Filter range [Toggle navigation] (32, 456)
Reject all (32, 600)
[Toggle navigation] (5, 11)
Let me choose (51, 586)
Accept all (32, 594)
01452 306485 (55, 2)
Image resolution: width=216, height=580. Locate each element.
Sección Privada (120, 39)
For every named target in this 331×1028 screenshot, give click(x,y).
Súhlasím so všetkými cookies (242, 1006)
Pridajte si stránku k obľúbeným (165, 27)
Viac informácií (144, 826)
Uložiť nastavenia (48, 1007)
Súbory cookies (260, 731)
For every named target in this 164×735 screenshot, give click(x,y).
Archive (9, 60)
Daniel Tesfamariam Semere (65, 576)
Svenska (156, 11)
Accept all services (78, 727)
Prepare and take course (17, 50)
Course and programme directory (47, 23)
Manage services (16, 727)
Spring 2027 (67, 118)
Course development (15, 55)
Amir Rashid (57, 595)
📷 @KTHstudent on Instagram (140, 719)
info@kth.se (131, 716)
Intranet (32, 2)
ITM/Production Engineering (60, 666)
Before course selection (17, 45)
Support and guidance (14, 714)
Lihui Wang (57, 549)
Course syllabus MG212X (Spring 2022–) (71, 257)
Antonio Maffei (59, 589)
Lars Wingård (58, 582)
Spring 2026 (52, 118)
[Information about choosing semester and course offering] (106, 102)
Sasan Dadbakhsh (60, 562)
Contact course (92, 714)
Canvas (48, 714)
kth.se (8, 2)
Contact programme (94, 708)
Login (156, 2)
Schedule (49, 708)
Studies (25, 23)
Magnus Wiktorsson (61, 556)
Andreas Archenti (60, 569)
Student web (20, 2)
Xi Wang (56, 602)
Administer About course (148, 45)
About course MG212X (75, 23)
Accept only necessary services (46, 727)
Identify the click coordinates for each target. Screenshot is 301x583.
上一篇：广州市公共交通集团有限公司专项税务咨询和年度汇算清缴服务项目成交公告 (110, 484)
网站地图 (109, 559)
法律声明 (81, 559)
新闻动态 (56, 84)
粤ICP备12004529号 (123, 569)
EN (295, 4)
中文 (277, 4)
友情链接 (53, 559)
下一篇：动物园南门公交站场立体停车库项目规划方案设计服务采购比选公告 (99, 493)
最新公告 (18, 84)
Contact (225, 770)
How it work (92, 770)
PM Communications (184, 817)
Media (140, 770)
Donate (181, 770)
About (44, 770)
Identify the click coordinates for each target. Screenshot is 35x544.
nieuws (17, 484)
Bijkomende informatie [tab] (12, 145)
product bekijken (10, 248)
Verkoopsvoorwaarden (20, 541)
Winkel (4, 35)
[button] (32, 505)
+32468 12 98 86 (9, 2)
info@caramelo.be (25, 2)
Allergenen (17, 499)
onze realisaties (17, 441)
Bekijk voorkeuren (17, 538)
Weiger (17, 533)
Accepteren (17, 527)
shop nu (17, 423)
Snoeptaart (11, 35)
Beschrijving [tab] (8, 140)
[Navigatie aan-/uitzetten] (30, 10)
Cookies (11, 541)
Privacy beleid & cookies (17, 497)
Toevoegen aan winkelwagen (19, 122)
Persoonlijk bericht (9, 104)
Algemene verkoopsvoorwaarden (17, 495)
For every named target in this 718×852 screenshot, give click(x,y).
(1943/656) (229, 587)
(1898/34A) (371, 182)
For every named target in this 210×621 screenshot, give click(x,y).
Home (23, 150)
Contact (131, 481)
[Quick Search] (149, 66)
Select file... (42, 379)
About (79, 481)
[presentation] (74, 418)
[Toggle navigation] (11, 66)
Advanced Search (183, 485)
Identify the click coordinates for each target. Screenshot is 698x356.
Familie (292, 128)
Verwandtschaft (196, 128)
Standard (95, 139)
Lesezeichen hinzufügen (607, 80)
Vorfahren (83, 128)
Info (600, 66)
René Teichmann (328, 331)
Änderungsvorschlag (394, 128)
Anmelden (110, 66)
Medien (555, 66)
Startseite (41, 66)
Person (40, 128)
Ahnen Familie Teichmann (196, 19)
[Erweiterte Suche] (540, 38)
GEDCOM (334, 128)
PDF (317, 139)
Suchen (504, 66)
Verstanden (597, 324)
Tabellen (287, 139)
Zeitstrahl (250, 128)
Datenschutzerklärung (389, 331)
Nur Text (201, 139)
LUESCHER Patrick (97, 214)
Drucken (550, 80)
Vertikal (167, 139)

PROBLEM STATEMENT → Can you extract the rows from the very first one up to and including the row that contains "shop nu (17, 423)", reproducing each one unchanged?

RESULT OF THIS TASK →
Filter range [Toggle navigation] (32, 456)
Reject all (32, 600)
[Toggle navigation] (5, 11)
Let me choose (51, 586)
Accept all (32, 594)
01452 306485 (55, 2)
Image resolution: width=216, height=580. Locate each element.
Sección Privada (120, 39)
For every named target in this 331×1028 screenshot, give click(x,y).
Súhlasím so všetkými cookies (242, 1006)
Pridajte si stránku k obľúbeným (165, 27)
Viac informácií (144, 826)
Uložiť nastavenia (48, 1007)
Súbory cookies (260, 731)
For every named target in this 164×735 screenshot, give click(x,y).
Archive (9, 60)
Daniel Tesfamariam Semere (65, 576)
Svenska (156, 11)
Accept all services (78, 727)
Prepare and take course (17, 50)
Course and programme directory (47, 23)
Manage services (16, 727)
Spring 2027 (67, 118)
Course development (15, 55)
Amir Rashid (57, 595)
📷 @KTHstudent on Instagram (140, 719)
info@kth.se (131, 716)
Intranet (32, 2)
ITM/Production Engineering (60, 666)
Before course selection (17, 45)
Support and guidance (14, 714)
Lihui Wang (57, 549)
Course syllabus MG212X (Spring 2022–) (71, 257)
Antonio Maffei (59, 589)
Lars Wingård (58, 582)
Spring 2026 (52, 118)
[Information about choosing semester and course offering] (106, 102)
Sasan Dadbakhsh (60, 562)
Contact course (92, 714)
Canvas (48, 714)
kth.se (8, 2)
Contact programme (94, 708)
Login (156, 2)
Schedule (49, 708)
Studies (25, 23)
Magnus Wiktorsson (61, 556)
Andreas Archenti (60, 569)
Student web (20, 2)
Xi Wang (56, 602)
Administer About course (148, 45)
About course MG212X (75, 23)
Accept only necessary services (46, 727)
Identify the click coordinates for each target. Screenshot is 301x583.
上一篇：广州市公共交通集团有限公司专项税务咨询和年度汇算清缴服务项目成交公告 (110, 484)
网站地图 (109, 559)
法律声明 (81, 559)
新闻动态 (56, 84)
粤ICP备12004529号 (123, 569)
EN (295, 4)
中文 (277, 4)
友情链接 (53, 559)
下一篇：动物园南门公交站场立体停车库项目规划方案设计服务采购比选公告 (99, 493)
最新公告 (18, 84)
Contact (225, 770)
How it work (92, 770)
PM Communications (184, 817)
Media (140, 770)
Donate (181, 770)
About (44, 770)
Identify the click coordinates for each target. Screenshot is 35x544.
nieuws (17, 484)
Bijkomende informatie [tab] (12, 145)
product bekijken (10, 248)
Verkoopsvoorwaarden (20, 541)
Winkel (4, 35)
[button] (32, 505)
+32468 12 98 86 (9, 2)
info@caramelo.be (25, 2)
Allergenen (17, 499)
onze realisaties (17, 441)
Bekijk voorkeuren (17, 538)
Weiger (17, 533)
Accepteren (17, 527)
shop nu (17, 423)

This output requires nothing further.